What is motherhood? What is it like being a white mother to a black child? Is a mother’s love the same when it comes to her child and the adoptive child? These are the questions that the book tackles throughout. The year is 1985 by the way and Rumaan Alam doesn’t for once hesitate to reveal the layers of racism and discrimination, which were rampant then and nothing has changed now either by the way.

Alam’s prose is heavy at times and easy at most times. There is a sense of dread at the same time – I always thought something awful might happen – that to me is the power of great writing. The one that instantly moves and involves you to a large extent in the book.
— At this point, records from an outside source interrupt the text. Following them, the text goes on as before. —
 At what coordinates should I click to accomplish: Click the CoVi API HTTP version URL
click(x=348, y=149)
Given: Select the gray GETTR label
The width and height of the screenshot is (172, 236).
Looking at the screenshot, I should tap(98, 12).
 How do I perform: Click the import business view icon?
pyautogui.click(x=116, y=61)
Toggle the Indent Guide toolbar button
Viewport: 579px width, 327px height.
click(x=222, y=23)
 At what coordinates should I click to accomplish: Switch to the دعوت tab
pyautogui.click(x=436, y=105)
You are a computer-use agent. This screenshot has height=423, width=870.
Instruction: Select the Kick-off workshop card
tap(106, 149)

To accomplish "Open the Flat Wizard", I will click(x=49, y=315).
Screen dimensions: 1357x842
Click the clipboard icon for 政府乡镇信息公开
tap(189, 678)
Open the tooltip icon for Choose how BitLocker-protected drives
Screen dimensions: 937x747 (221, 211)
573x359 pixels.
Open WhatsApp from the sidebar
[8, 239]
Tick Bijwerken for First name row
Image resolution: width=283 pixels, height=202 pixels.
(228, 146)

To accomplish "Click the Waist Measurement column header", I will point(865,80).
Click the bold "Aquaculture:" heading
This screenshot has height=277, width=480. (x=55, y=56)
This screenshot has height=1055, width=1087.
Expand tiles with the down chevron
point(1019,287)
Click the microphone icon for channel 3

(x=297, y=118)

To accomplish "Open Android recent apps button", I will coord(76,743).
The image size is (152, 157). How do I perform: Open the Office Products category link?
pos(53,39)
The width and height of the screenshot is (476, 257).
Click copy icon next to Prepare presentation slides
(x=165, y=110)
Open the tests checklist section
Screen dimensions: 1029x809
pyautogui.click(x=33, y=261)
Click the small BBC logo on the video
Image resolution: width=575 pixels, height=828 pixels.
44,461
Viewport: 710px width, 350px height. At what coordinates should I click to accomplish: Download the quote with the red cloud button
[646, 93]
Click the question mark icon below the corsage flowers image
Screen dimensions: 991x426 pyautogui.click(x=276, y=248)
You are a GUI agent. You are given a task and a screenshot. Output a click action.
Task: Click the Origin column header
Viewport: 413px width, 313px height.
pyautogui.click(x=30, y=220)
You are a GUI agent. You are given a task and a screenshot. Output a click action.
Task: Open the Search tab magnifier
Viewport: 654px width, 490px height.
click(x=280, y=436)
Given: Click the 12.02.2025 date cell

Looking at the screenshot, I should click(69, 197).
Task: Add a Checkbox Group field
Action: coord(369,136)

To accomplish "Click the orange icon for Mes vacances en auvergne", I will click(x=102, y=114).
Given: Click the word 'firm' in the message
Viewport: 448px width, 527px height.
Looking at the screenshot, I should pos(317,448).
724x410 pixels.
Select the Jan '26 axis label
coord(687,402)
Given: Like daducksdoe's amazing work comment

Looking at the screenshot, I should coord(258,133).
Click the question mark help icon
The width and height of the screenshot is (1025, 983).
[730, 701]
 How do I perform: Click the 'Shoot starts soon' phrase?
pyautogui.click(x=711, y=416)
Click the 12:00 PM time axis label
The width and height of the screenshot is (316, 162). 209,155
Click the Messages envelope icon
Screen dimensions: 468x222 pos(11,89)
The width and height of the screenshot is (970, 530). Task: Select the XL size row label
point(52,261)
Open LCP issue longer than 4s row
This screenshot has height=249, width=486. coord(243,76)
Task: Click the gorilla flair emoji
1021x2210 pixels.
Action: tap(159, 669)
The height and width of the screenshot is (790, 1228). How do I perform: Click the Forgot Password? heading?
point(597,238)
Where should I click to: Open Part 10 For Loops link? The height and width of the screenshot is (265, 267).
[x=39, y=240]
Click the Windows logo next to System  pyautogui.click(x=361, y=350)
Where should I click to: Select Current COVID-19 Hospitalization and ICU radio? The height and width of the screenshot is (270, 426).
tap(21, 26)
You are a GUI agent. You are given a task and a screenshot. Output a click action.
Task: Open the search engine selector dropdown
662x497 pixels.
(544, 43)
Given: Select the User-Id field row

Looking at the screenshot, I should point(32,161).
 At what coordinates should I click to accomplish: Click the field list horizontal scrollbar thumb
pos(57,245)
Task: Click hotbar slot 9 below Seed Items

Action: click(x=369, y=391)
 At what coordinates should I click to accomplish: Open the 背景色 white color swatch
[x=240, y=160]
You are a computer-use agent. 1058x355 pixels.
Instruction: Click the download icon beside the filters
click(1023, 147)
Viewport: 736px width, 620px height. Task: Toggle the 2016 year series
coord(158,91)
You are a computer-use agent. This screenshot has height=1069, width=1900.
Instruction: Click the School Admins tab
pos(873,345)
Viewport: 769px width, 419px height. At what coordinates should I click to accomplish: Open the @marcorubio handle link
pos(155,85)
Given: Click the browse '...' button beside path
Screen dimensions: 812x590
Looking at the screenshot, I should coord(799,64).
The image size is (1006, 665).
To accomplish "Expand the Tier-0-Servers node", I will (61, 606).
“That Kind of Mother” is the book which defines the world we live to some extent. It asks tough questions and discusses the limitations of maternal love in reflection to what the world asks of us. Alam addresses parentage, class, racism, and privilege with great wit and subtle prose and for once doesn’t let the clichés get better of the writing. Read it for all of this but more because of the love between a mother and a child.

 

 

The Book of M by Peng Shepherd

The Book of M Title: The Book of M
Author: Peng Shepherd
Publisher: William Morrow, HarperCollins
ISBN: 978-0062669605
Genre: Literary, Post-Apocalyptic
Pages: 496
Source: Publisher
Rating: 5 Stars

I am ecstatic that I read this book. At the same time, I am devastated that it ended. A book that was dystopian, post-apocalyptic, a romance and even literary at that. I really can’t place it anywhere but it is post-apocalyptic for sure.

The M in the book title could very well stand for Memory as the book is about that and its loss. The world is now the one in which people’s shadows start to disappear, without any reason. The only problem is that their shadow is linked to memory, which means that even memory then goes out of the window. Simple memories are lost – skills to begin with – how to open a door, how to brush one’s teeth, etc. The more complex memories (the ones related to the heart) go right after. The world spins out of control. There is chaos everywhere. Nothing has prepared the world for this and people fear that this is going to be the end after all.

Shepherd’s book is fascinating. It touches on memory so closely that it almost frightens you with the thought: what would you do if you lost your memories? Or were on the road to rapidly losing them? Then what? Memory is something which perhaps we take for granted all the time, till we start forgetting. Shepherd plays on that aspect cleverly throughout the book. Each character is struggling with his or her demons and the beauty is in Shepherd tying all the loose-ends superbly. I normally do not enjoy “battle scenes” (no spoilers really) but in this book I didn’t mind them at all. In fact, if anything, I enjoyed them and Shepherd has written them accurately.

“The Book of M” draws you into its world. You want to know the whys and hows and whens of it all. Peng Shepherd creates characters you feel for intensely and cannot do anything but pray it will all work out for them. I was reminded of Emily St John Mandel’s “Station Eleven” while reading this, primarily because of the emotions and the richness of characters and secondary given both are set in post-apocalyptic worlds.

“The Book of M” is deeply moving. It is daunting as well, given the scope of writing and the setting of the novel. It is one of those books that sneak up on you and become popular through a lot of word-of-mouth, say for instance like “Homegoing”. This one is a firecracker of a read. You must read it. You just must.